VENICE.- Yto Barrada represents France at the 61st Venice Biennale with Comme Saturne, curated by Myriam Ben Salah.

During the Renaissance, artists were believed to be born under Saturn, the planet of melancholy, withdrawal, and slow thought. Barrada reactivates this cosmological figure and extends it across ritual and material processes, guided by her long-standing engagement with language and textile practices.

The title echoes a well-known phrase from the French Revolution—“Like Saturn, the revolution devours its children”—and finds material counterpart in dévoré, a textile technique in which the surface pile of a fabric is chemically dissolved so that form emerges through absence. At once destructive and generative, this gesture anchors the exhibition’s inquiry into time and erosion.

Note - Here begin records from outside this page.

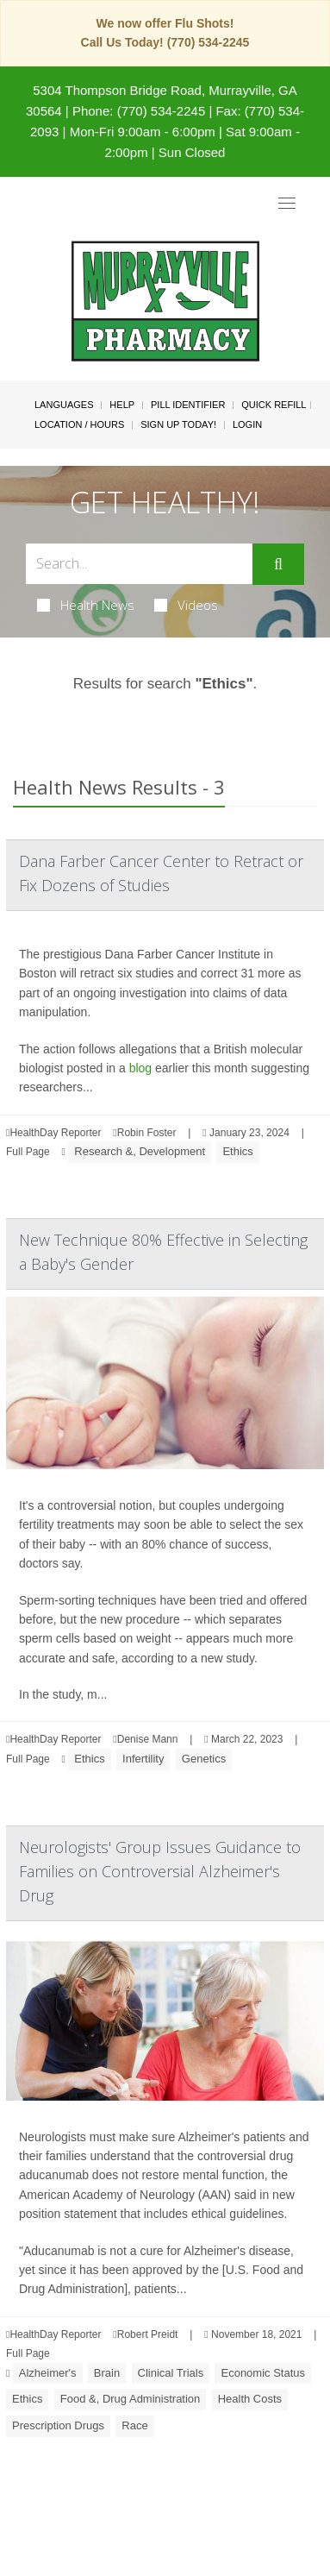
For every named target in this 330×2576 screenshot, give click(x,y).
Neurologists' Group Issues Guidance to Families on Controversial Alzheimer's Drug (160, 1871)
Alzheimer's (48, 2372)
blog (140, 1068)
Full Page (28, 1152)
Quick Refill (273, 404)
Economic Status (263, 2372)
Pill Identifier (188, 404)
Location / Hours (79, 424)
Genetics (204, 1758)
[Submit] (278, 564)
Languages (63, 404)
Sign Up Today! (178, 424)
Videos (186, 604)
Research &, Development (139, 1151)
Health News (85, 604)
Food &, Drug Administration (130, 2398)
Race (134, 2425)
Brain (107, 2372)
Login (247, 424)
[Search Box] (139, 563)
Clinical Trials (171, 2372)
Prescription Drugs (58, 2425)
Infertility (143, 1758)
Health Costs (250, 2398)
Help (121, 404)
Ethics (237, 1151)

Conceived as a suite for Saturn, the pavilion unfolds through sequences and reprises. Visitors move through draped environments composed of wool, mechanical systems, and transformed objects. Daylight acts as a material in its own right, gradually bleaching and altering the textiles over the course of the exhibition.

A central work, the “wheel of rules and constraints” pays homage to the French collective OuLiPo (Ouvroir de Littérature Potentielle) a key influence on the project alongside Saturn. As in their practice, constraint becomes a generative principle: repetition, permutation, play, and disruption generate new forms and associations. The project also resonates with The Mothership—Barrada’s dye garden, residency space and research site in Tangier.

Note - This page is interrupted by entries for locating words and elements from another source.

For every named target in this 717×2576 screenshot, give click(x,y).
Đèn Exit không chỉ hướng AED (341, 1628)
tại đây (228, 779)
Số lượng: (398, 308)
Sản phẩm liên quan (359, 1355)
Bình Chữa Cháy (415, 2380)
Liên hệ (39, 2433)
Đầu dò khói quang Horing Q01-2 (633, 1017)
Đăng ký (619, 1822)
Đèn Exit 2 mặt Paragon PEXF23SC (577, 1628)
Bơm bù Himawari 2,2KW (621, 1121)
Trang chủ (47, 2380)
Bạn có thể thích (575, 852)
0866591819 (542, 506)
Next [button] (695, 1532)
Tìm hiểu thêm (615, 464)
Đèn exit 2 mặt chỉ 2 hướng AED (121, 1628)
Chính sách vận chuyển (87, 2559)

An archaeological artifact from the site of the Château de Gambais—used as a filming location for Jacques Demy’s musical Peau d’âne (1970)—extends this saturnian trajectory. Unearthed through excavation, it repositions cinema and folklore within the material strata of childhood memories.

Moving between cosmology and labor, agriculture and abstraction, Comme Saturne considers cycles of generation and exhaustion, transmission and loss. Across textiles, film, sculpture, and language, Barrada constructs a space in which fragmentation, wear, and formlessness operate as both aesthetic and political strategies.

Comme Saturne proposes less an escape than a tool for poetic survival: a way of inhabiting the instability of the present without surrendering to melancholy.

“Yto Barrada composes a body of work in which modest gestures, fragile memories, and long-marginalized narratives intersect, and I am delighted that the French Pavilion—fully renovated after a year of work—now hosts an exhibition that reflects her so precisely.” —Eva Nguyen Binh, President of the Institut français

A fully illustrated catalogue, published by JRP|Editions in partnership with the Institut français, will be released in summer 2026. Bringing together installation views and recent research, it foregrounds image over text through a sequence of plates, where marginalia and footnotes take precedence—extending the exhibition’s reversal of hierarchies into book form.